In another embodiment, an electrical connector system is provided and includes a header module that includes a header module housing having a panel that includes an inner surface and an outer surface. The panel has a window therethrough. The header module includes a header assembly that includes a header circuit board and a header connector coupled to the header circuit board. The header connector includes a header connector housing holding header contacts. Each header contact includes a spring beam that has a separable mating interface. The electrical connector system includes a plug module coupled to the header module. The plug module includes a plug module housing coupled to the panel. The plug module housing includes shroud walls forming a cavity. The plug module includes an intermediary connector received in the cavity and mounted to the shroud walls. The intermediary connector includes an intermediary connector housing that has a plug cavity. The intermediary connector includes intermediary contacts held by the intermediary connector housing. Each intermediary contact includes a first mating end and a second mating end. The first mating end has a separable mating interface configured to be mated with the corresponding header contact. The second mating end is located in the plug cavity. The plug module includes a plug connector received in the plug cavity. The plug connector includes a plug housing holding plug contacts.

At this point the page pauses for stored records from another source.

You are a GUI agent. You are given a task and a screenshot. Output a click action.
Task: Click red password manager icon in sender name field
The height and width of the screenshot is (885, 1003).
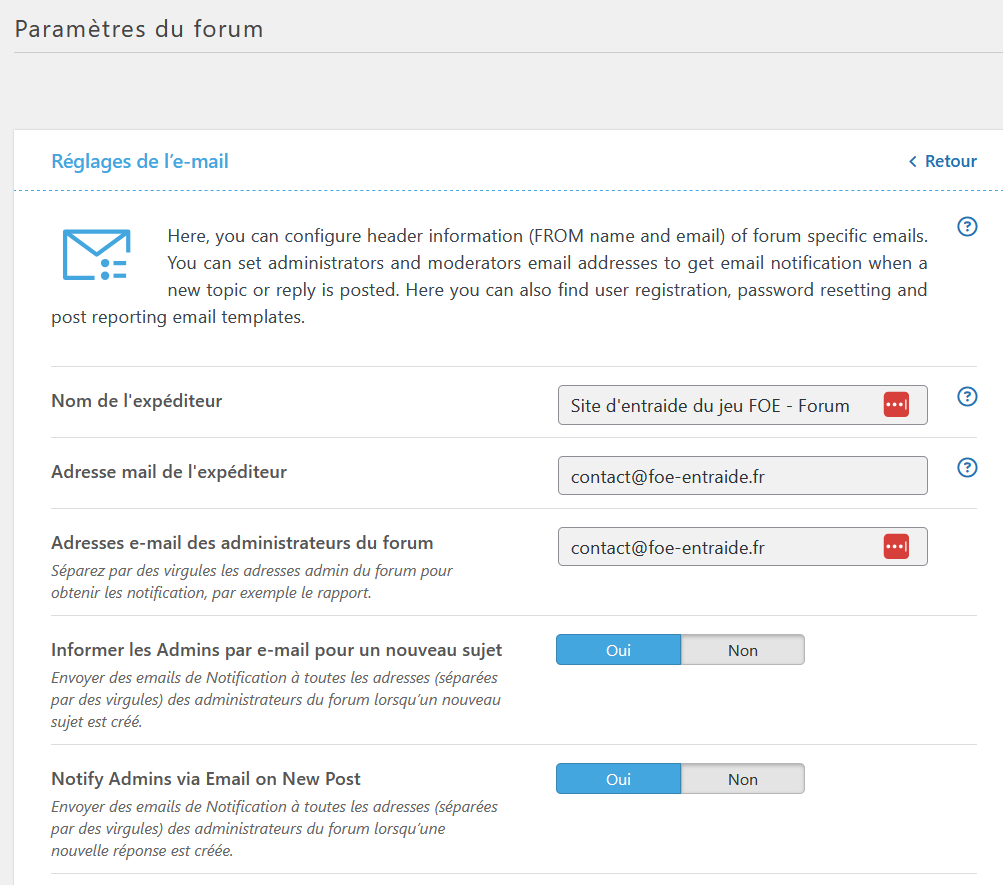[896, 405]
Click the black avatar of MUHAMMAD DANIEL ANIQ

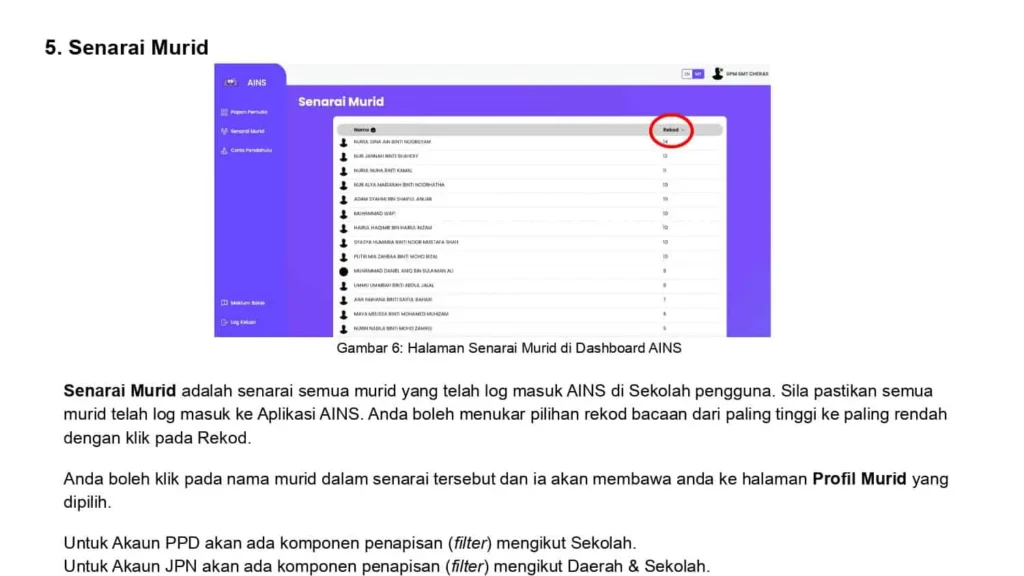(x=343, y=270)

Each plug contact is coupled to the second mating end of the corresponding intermediary contact. The plug contacts are electrically connected to the header contacts via the corresponding intermediary contacts.

BRIEF DESCRIPTION OF THE DRAWINGS

FIG. 1 illustrates an electrical connector system in accordance with an exemplary embodiment.

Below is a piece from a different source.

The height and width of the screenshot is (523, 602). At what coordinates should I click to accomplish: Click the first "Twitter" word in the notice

FIG. 2 is a cross-sectional view of the electrical connector system in accordance with an exemplary embodiment.

FIG. 3 is an exploded view of the header connector in accordance with an exemplary embodiment.

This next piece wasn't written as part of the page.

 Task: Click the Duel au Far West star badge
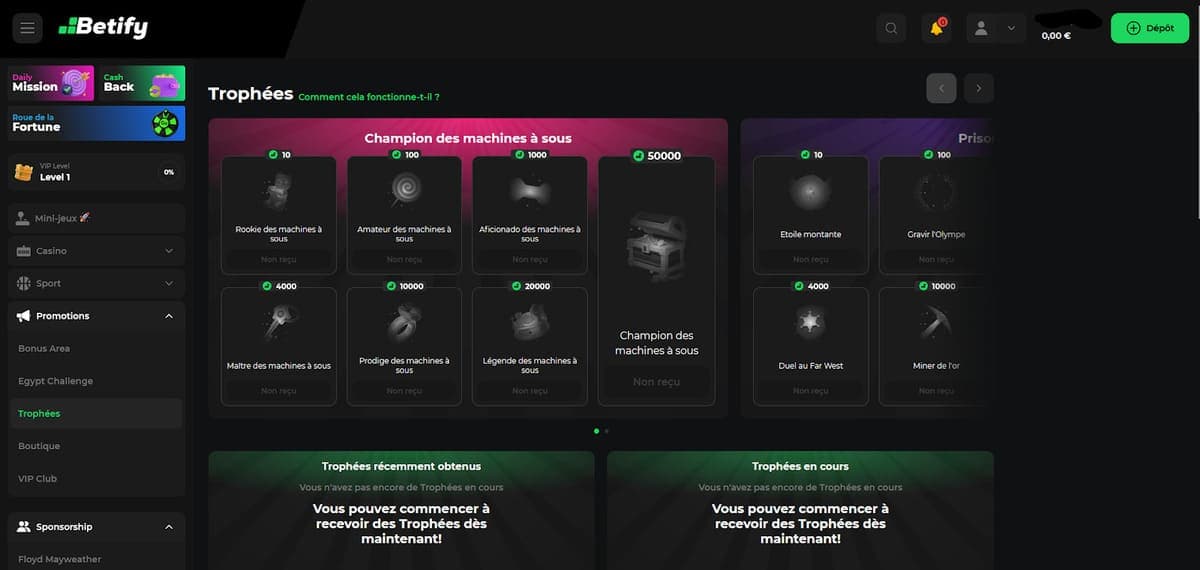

FIG. 4 is an exploded view of the intermediary connector in accordance with an exemplary embodiment.

FIG. 5 is an exploded view of the plug connector in accordance with an exemplary embodiment.

FIG. 6 is a perspective views of a portion of the electrical connector system showing the header connector coupled to the intermediary connector and the plug connector in accordance with an exemplary embodiment.

FIG. 7 is another perspective views of a portion of the electrical connector system showing the header connector coupled to the intermediary connector and the plug connector in accordance with an exemplary embodiment.

DETAILED DESCRIPTION OF THE INVENTION

FIG. 1 illustrates an electrical connector system 100 in accordance with an exemplary embodiment. FIG. 2 is a cross-sectional view of the electrical connector system 100 in accordance with an exemplary embodiment. The electrical connector system 100 includes a header module 200 and a plug module 300 configured to be mated with the header module 200. In an exemplary embodiment, the header module 200 and the plug module 300 are mated at a separable mating interface. The separable mating interface allows numerous mating cycles, wherein the plug module 300 is readily mated to and unmated from the header module 200. For example, the header module 200 may be integrated with a fixed component within the system in the plug module 300 is integrated with a movable or removable component within the system.

In an exemplary embodiment, the electrical connector system 100 may be used in an automotive application. For example, the electrical connector system 100 may be used to connect various components or systems within a vehicle. The electrical connector system 100 may be used in various systems within the vehicle, such as the entertainment system, the audio system, a communication system, a charging system, a control system, and the like. In various embodiments, the electrical connector system 100 may be used with components that are separable from each other, such as a removable radio component, removable steering wheel, a removable charging component, a removable Bluetooth device such as a Bluetooth speaker, and the like. The electrical connector system 100 is not limited to automotive applications. The electrical connector system 100 may be used in other applications, such as marine applications, aeronautical applications, computer network applications, industrial applications, or other environments.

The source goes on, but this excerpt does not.